In a better world - say, a world in which people believed that a schedule was sacrosanct and a watch was a holy instrument - in such a world, my situation would be the exception. In such a world, I would be ranting about this extraordinary problem I have with time and it would be news to those listening.

I do not live in that world. My mechanic is late. My doctor is late. The person who has to check my washing machine may make it today or tomorrow, somewhere between one and five in the afternoon.

No time is too vague or too flexible. I'm on their time, even if it's on my ten cents. (No, it really doesn't have the same ring as 'on my dime,' does it?)

And it's not just me. I know it happens to you too.

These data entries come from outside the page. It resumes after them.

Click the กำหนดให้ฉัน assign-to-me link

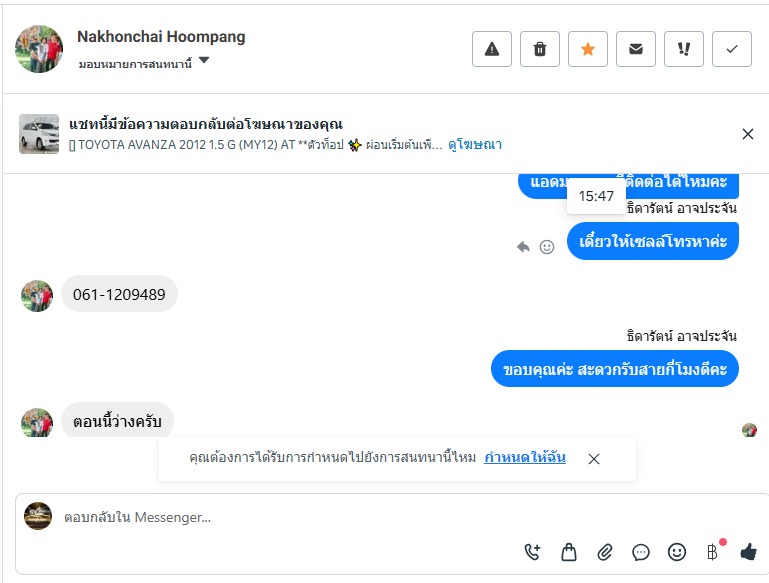pyautogui.click(x=525, y=458)
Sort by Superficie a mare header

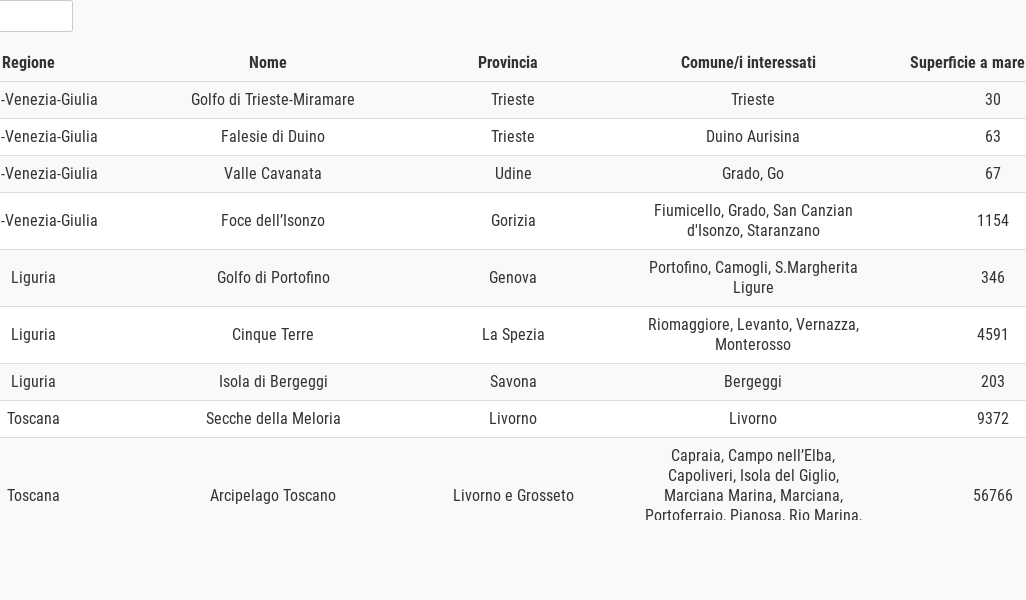pyautogui.click(x=966, y=62)
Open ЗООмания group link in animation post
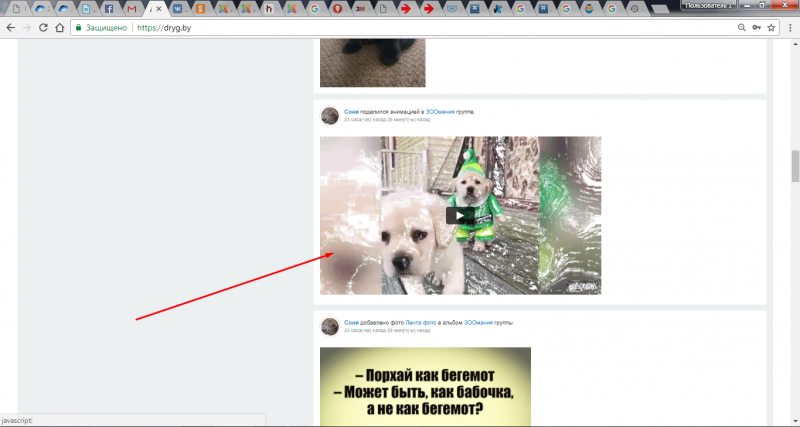 pos(440,111)
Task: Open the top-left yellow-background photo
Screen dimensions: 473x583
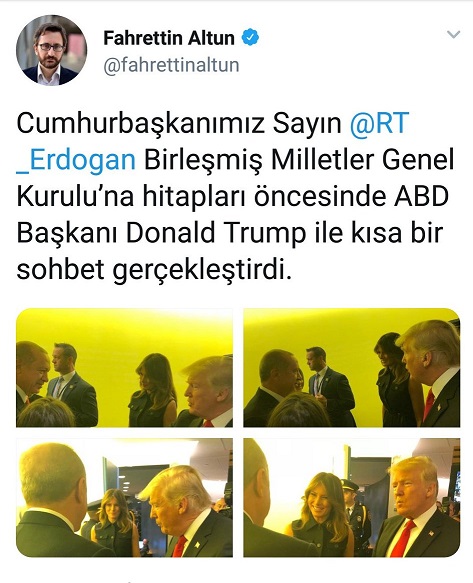Action: pyautogui.click(x=124, y=367)
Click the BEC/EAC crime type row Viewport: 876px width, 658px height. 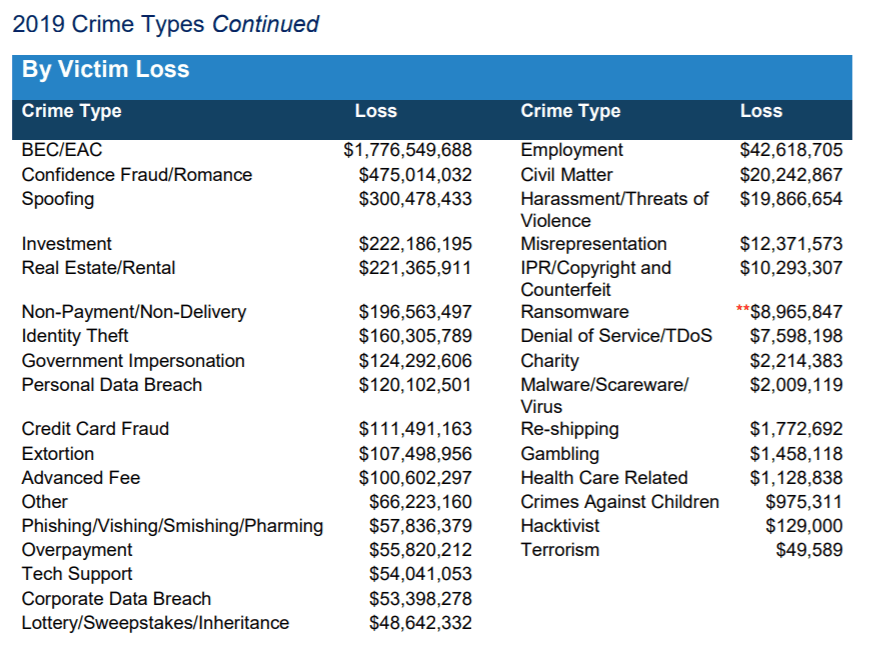[x=62, y=150]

I have a tense relationship with time. The cultural norm of Trini-tardiness was not properly instilled in me as a child, but I'm getting better with age. Why, just last week I left home 15 minutes later than planned (but, tragically, still arrived at my destination on time).

I'm fairly certain that with careful balancing of things-to-do and things-I-don't-want-to-do, I'll eventually achieve proper lateness.

People who are not me also have a difficult time with time. We need to call it out and we need to say what it is: we feel our time is not valued. And that stretches into something that means we do not feel valued.

That's a bad thing and it gets worse. All our waiting, all the things that get kicked down the line because one thing was late, all these wasted hours - they add up to something other than inconvenient delays: they add up to stress, anger, frustration and even anxiety.

While common, even expected, this is a problem we need to stop ignoring. In fact, forget ignoring, we need to stop facilitating it. We keep accepting and making excuses. We sigh, we grumble and we go on. And we almost never say that it's unacceptable.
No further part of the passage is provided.